The British team attempting to break the water speed record in a jet-powered hydroplane are well aware of the risks, so the pilot will be able to survive a crash in a purpose-built escape capsule – made from epoxy composite, of course.
The Longbow project, with WEST SYSTEM epoxy materials sponsored by Wessex Resins & Adhesives and its associated customer, Robbins Timber, is a purpose-built hydroplane that will be powered by a pair of jet engines. The aim is to hurl this 9-metre wooden hull along in excess of 317 mph (the current record) and reach the finishing line intact. This will snatch the record away from Australia, where it has remained unmatched since 1978.
However, harnessing 6,800lbs of thrust – double that of the current record holder Spirit of Australia– is not without considerable risk, so the designers are incorporating a special escape capsule into the structure. Should the worst happen, the capsule with its strapped-in driver should be flung clear of the wreckage and remain afloat until help can arrive.
That strapped-in driver will be Royal Navy Pilot Lt David-John Gibbs, who first trained on Sea King helicopters before moving over to fixed wing aircraft. He is also an accomplished powerboat racer so has the experience required to push the hydroplane to its limits.

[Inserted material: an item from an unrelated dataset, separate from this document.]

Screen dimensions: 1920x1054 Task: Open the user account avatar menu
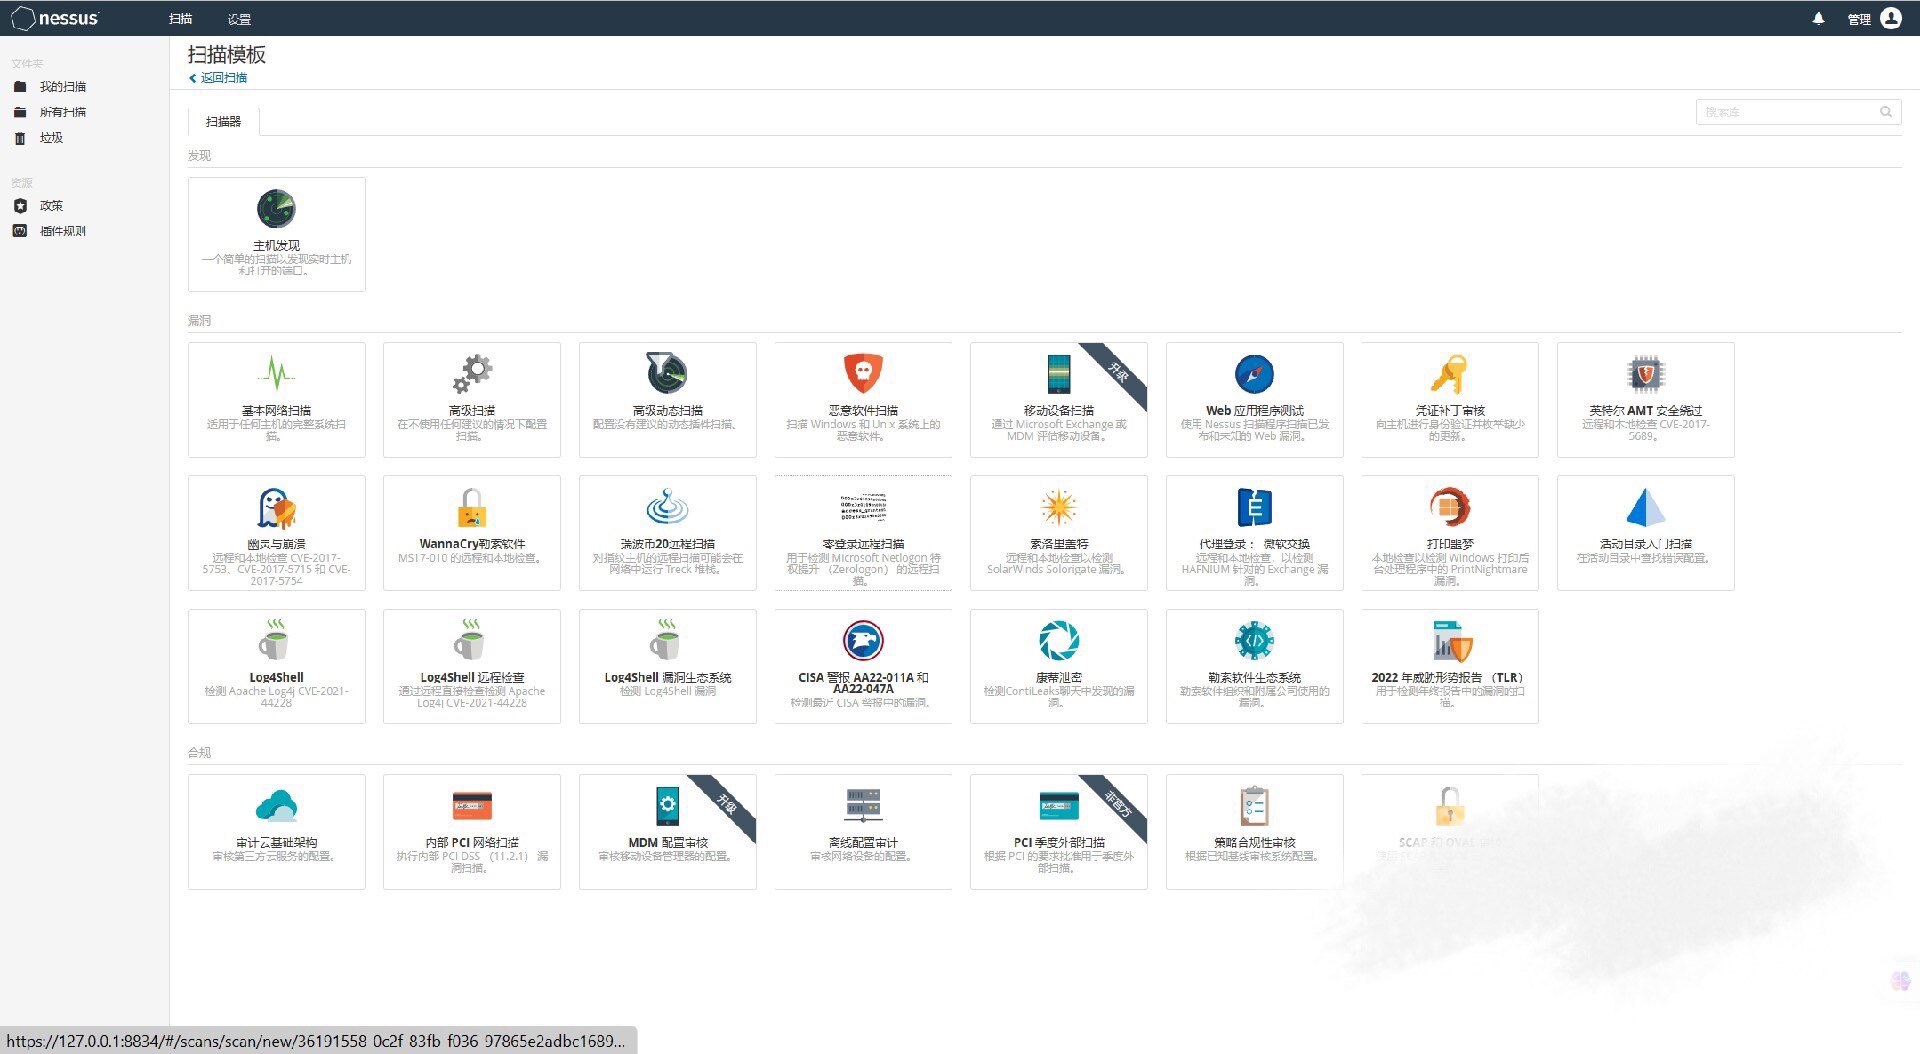pyautogui.click(x=1891, y=18)
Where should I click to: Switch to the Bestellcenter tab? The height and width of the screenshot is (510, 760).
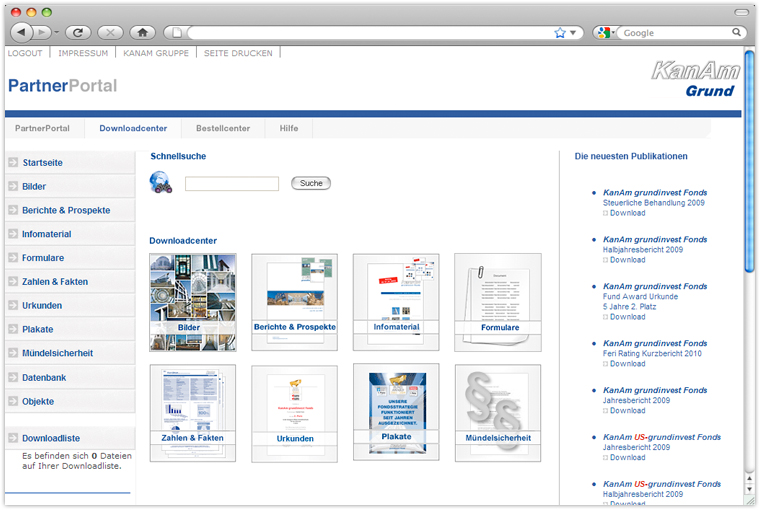click(222, 129)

Construction of the hydroplane began in August of 2018 in a home workshop in Lancashire in the UK. The team, which was also responsible for restoring Donald Campbell’s iconic jet hydroplane Bluebird K7, recognised the challenges presented by the shape of Longbow’s wooden hull and its specific purpose.

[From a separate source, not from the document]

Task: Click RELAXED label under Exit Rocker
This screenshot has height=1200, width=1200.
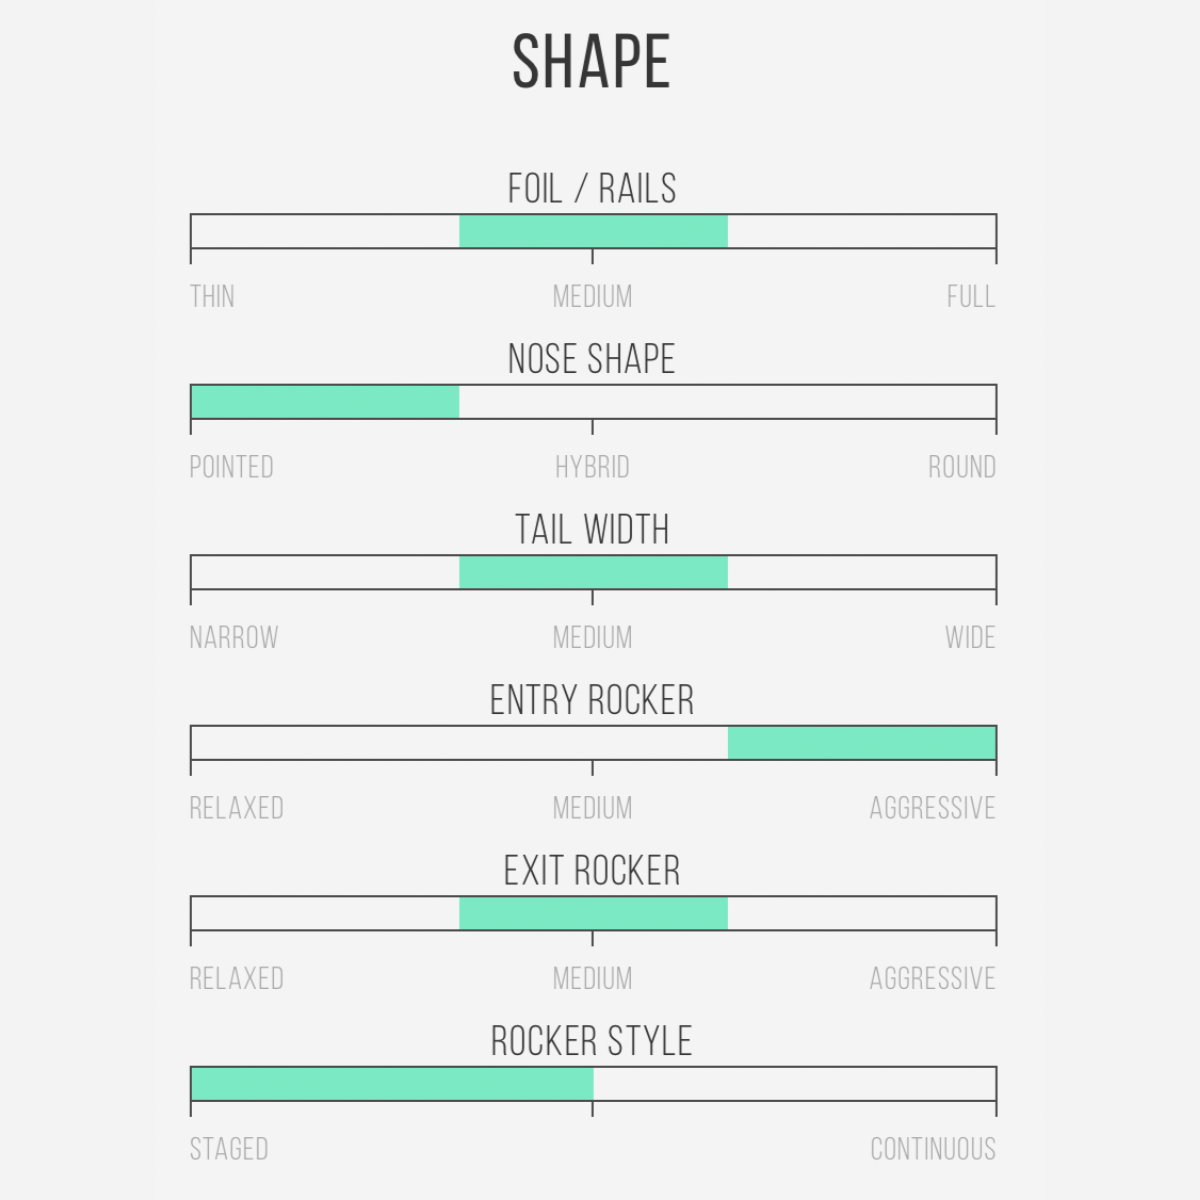Action: 236,978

“We had to consider what would happen if an accident were to occur at high speed,” says project co-ordinator David Aldred. “The result would be a compromised hull that has possibly lost engine covers or had compartments ripped open, with water flooding in.”
The team knew that solutions in other types of high-speed racing craft probably wouldn’t work with Longbow, mainly due to her configuration.

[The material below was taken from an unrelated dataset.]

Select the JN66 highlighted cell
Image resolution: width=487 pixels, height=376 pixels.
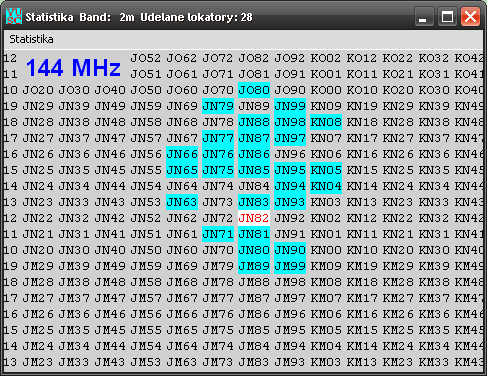pos(182,154)
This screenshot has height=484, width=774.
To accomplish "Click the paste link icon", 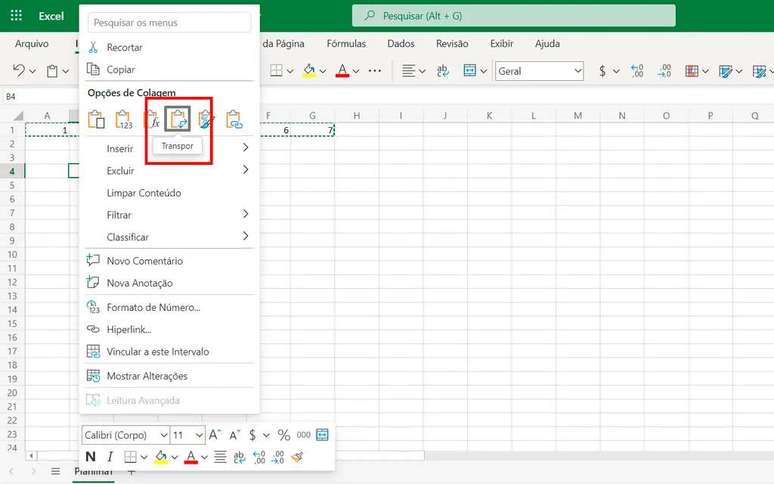I will 234,120.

“There is a considerable design difference between an Unlimited Circuit Racing hydroplane and an Outright Water Speed Record jet hydroplane,” David explains. “The former carries a relatively small turboprop gas turbine in a very wide hull, one specifically built to go around corners as fast as possible. This lends itself to an integral cockpit design as the hull’s large internal volume provides enough reserve buoyancy to keep the craft afloat for some time after a breach.”
However, the problem gets trickier with the hull shape needed for straight-line record attempts. The much heavier engines need a relatively narrow hull intended to keep any lift to a minimum so the hydroplane doesn’t become airborne at speed.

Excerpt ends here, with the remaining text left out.